Document segment —
# [SOLVED] CPU Fan constantly changing speeds



## chasep (May 7, 2012)

Hello everyone, I noticed about a month ago that the CPU fan inside my eMachines ET-1641-02w started to pretty much spas out. What happens is lets say I want to open My Computer. Almost as soon as I move my mouse the speed of the fan goes up and up. There have not been any hardware/ software changes lately, and only goes at the normal fan speed when the computer is sitting on the desk, not in use. I read that it could be defective, but that was from Acer's website. Can anyone help, as I cannot afford a new fan?


----------



## makinu1der2 (Jan 1, 2008)

*Re: CPU Fan constantly changing speeds*

Have you checked the inside of the PC to see if it needs cleaning?

If not I would suggest doing so.


----------



## chasep (May 7, 2012)

Actually yes. The case is open right note because I had to move stuff from my moms old HDD. It is not dirty all


----------



## visseroth (Oct 25, 2010)

*Re: CPU Fan constantly changing speeds*

Check to make sure the heatsink is properly seated. If it wobbles around on top of the CPU then that would explain why your fan is is making so much noise as it is trying to cool off something that it's supposed to be pulling heat off of. Be sure you have the proper amount of heatsink compound between the heatsink and CPU.


----------



## chasep (May 7, 2012)

The heatsink is seated, it does not move. But what do you mean by that second thing to try


----------



## visseroth (Oct 25, 2010)

*Re: CPU Fan constantly changing speeds*

Well as long as the heatsink is seated properly and you have the proper amount of heatsink compound (IE Arctic Silver ceramic or Arctic Silver 5 which are my preferences) and your heatsink is clear of lint, dust and other debris then you may very well want to order up some heatsink compound and pull the heatsink. Clean both the CPU top and heatsink with Isopropyl alcohol (preferably 99% Isopropyl) and apply new heatsink compound. If that doesn't help then a CPU heatsink upgrade may be your best option.


----------



## Tyree (May 10, 2009)

*Re: CPU Fan constantly changing speeds*

The OEM heatsink fan should have no problems properly cooling the CPU if it's clean. How old is the PC?
Boot to the Bios, check the CPU temps and see if the fan RPM's fluctuate while in the bios.


----------



## chasep (May 7, 2012)

*Re: CPU Fan constantly changing speeds*

Ok but when it boots up the fan goes at a fast speed that would be normal if it was turning on but then it will stay at that speed


----------



## Tyree (May 10, 2009)

[Data drawn from a collection]
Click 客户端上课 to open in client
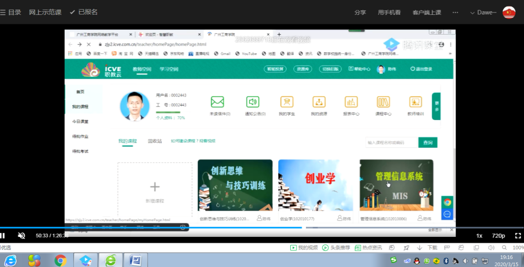This screenshot has width=524, height=267. click(x=426, y=13)
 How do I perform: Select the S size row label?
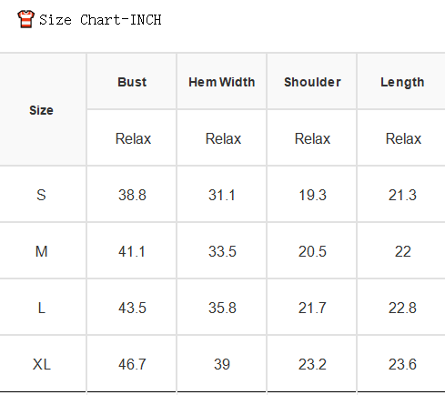[41, 195]
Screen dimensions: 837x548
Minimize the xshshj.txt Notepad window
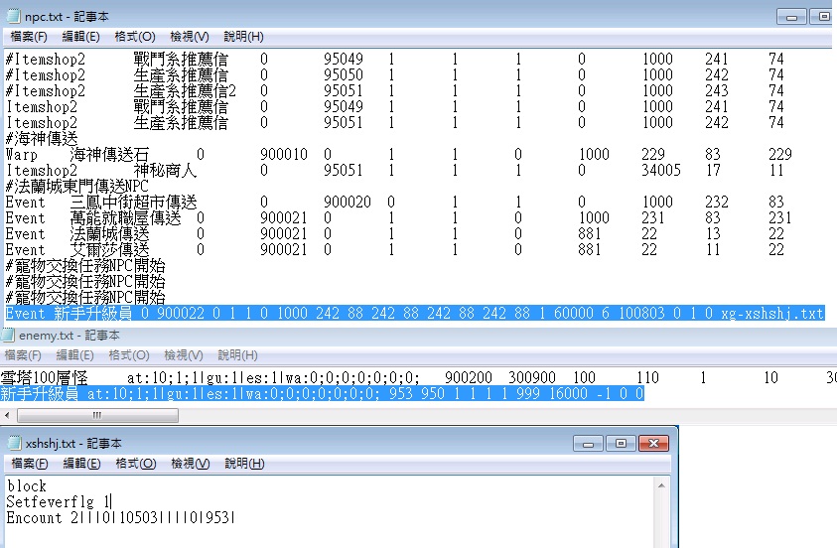pos(592,443)
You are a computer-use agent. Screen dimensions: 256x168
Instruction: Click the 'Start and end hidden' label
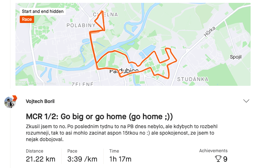point(42,11)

Problems to solve —
1. Update the stretch of the listing from the line containing "Screen dimensions: 837x548" through the end of the listing, replacing "Screen dimensions" with "Display size" and changing nothing else. Leave the pictures out of your answer.
2. Write what follows in the forum thread about the CPU fan that keeps changing speeds, picking up from the point where it stops.
The forum thread and the listing were taken from separate sources.

Exercise answers —
1.
Display size: 837x548
Minimize the xshshj.txt Notepad window
pos(592,443)
You are a computer-use agent. Display size: 256x168
Instruction: Click the 'Start and end hidden' label
point(42,11)

2.
*Re: CPU Fan constantly changing speeds*



chasep said:


> Ok but when it boots up the fan goes at a fast speed that would be normal if it was turning on but then it will stay at that speed


Is that when you boot to the Bios?


----------



## chasep (May 7, 2012)

It turns on them speeds up, but normally should slow down. It usually slows down if I don't use it but if I log on rift away or move by mouse it will speed up right away


----------



## chasep (May 7, 2012)

Also the PC is at least 2-3 years as that is my best guess necessary it was secondhand from my moms friend


----------



## visseroth (Oct 25, 2010)

*Re: CPU Fan constantly changing speeds*

I would try re-seating the CPU. Sometimes the stock CPU compound doesn't get pushed out all the way and doesn't cause any problems for quite a while.
You'll need CPU heatsink compound which can be bought at most computer stores and online.
99% isopropyl alcohol
and a lint free cloth to clean both the CPU and heatsink.
You'll need to remove large chunks of CPU compound prior to cleaning with alcohol. Use something plastic that you don't mind getting dirty like a plastic putty knife to scrape away the old compound.
Clean the heatsink and CPU with the alcohol and let air dry
Apply a pea sized amount of CPU heatsink compound to the middle of the CPU and then set the CPU in place. give it a little bit of a wiggle around to get the compound to move around a bit and spread over the CPU and once the heatsink is tightened down and secure turn the machine on and check your temps again.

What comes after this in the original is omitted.